World’s Toughest Animals.





Who do you think is the toughest animal inhibiting planet earth? Your guess would be some single celled bacteria or a yeast or maybe even human! But you are wrong! Ever heard of animal called tardigrades? And they are also very primitive. Fossils have been found which could be carbon dated to Cambrian period over 500 million years back.


To understand why tardigrades are dubbed as the toughest animal to exist in nature, we need to understand various stressors that effect and destroy our cells. The most important substances for a cell to function normally are DNA molecules, proteins and water.

Different stressors that ruin our cells are:
  • Drying cell out.
  • Radiation.
  • Freezing, this leads to ice formation.
  • Extreme pressure which flattens the cells out.

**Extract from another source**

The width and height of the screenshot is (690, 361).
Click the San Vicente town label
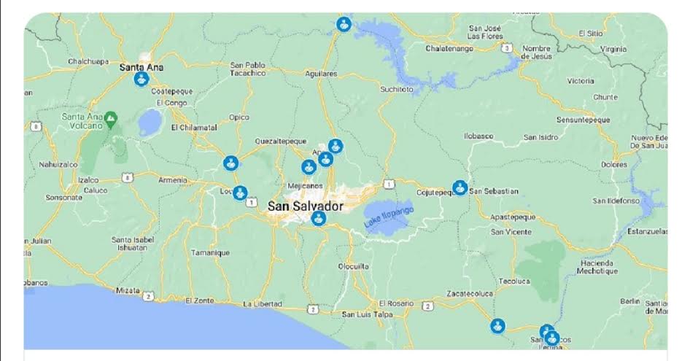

Now let’s have a look at each stressors individually. When a cell dries out its membrane ruptures and leaks, the proteins unfold and they aggregate, making them useless. When we expose the cells to freezing cold the water inside freeze and form ice crystals this destroys the cell membrane. When a cell is exposed to high levels of radiations it destroys the DNA of the cell, without which it won’t have information to perform metabolism. The same is when the cells are heated to temperatures beyond 100 degrees. Extreme pressure, well you know what happens when something is exposed to high pressure! It flattens out.

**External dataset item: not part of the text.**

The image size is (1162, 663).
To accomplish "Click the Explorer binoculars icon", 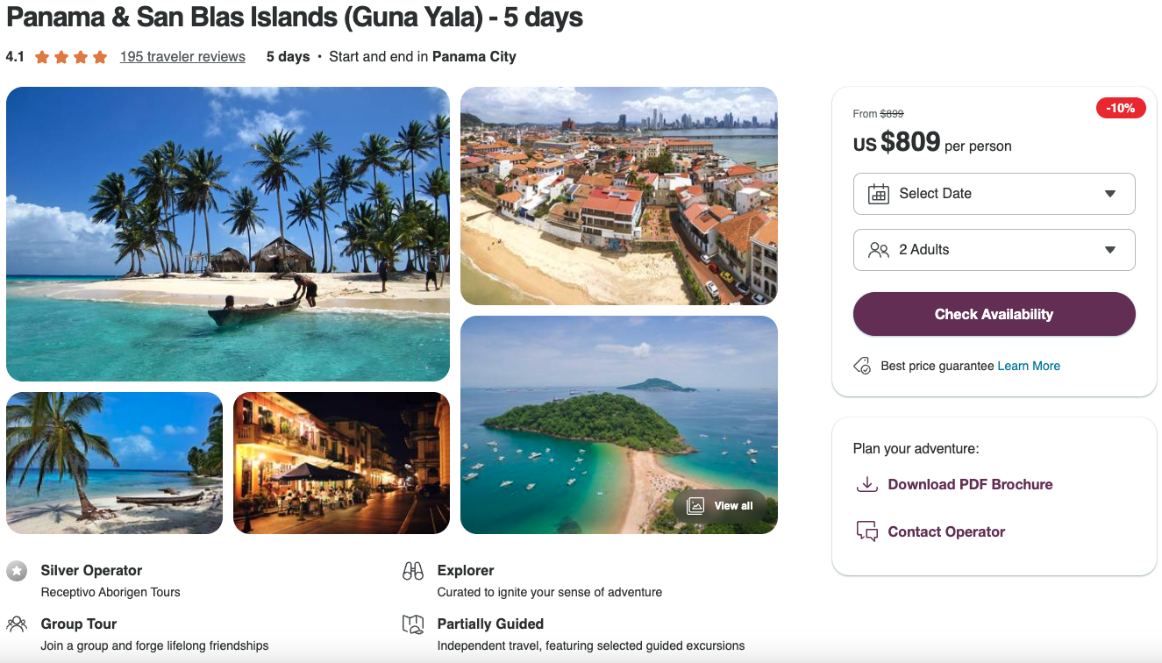I will [413, 571].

To tackle cells being dried out and extreme pressures applied tradigrades enter a trance state named TUN. In this it loses its water and shrinks itself to a form a structure that closely resembles a dust musk. In this state it metabolism is .01% of normal activity. Hence it survives extreme pressure, heating and drying the cells out.
The exact mechanisms of the cell being able to survive radiations and high temperatures are still under investigation but it has been speculated that the cells of tradigrades somehow protect their DNA molecules from being damaged and have a mechanism to repair molecules which are. It is also curious to note that these creatures have made a two way trip to outer space and have survived, some even reproduced in the extreme of outer space. In some experimental work they have endured a scorching temperature of 150 degrees.
Tardigrades have been exposed to temperatures closed to absolute zero (-273.16 degrees for strangers to science. All molecular activity ceases at absolute zero.) and they have reanimated when brought in contact with water. Amazing, isn’t it? How do they do it then? Scientists reckons that they survive these conditions by their ability to freeze water outside their cell rather than on the inside.
It wouldn’t do much harm to call the immortals. They truly are nature’s anomaly and a wonder. The toughest creatures.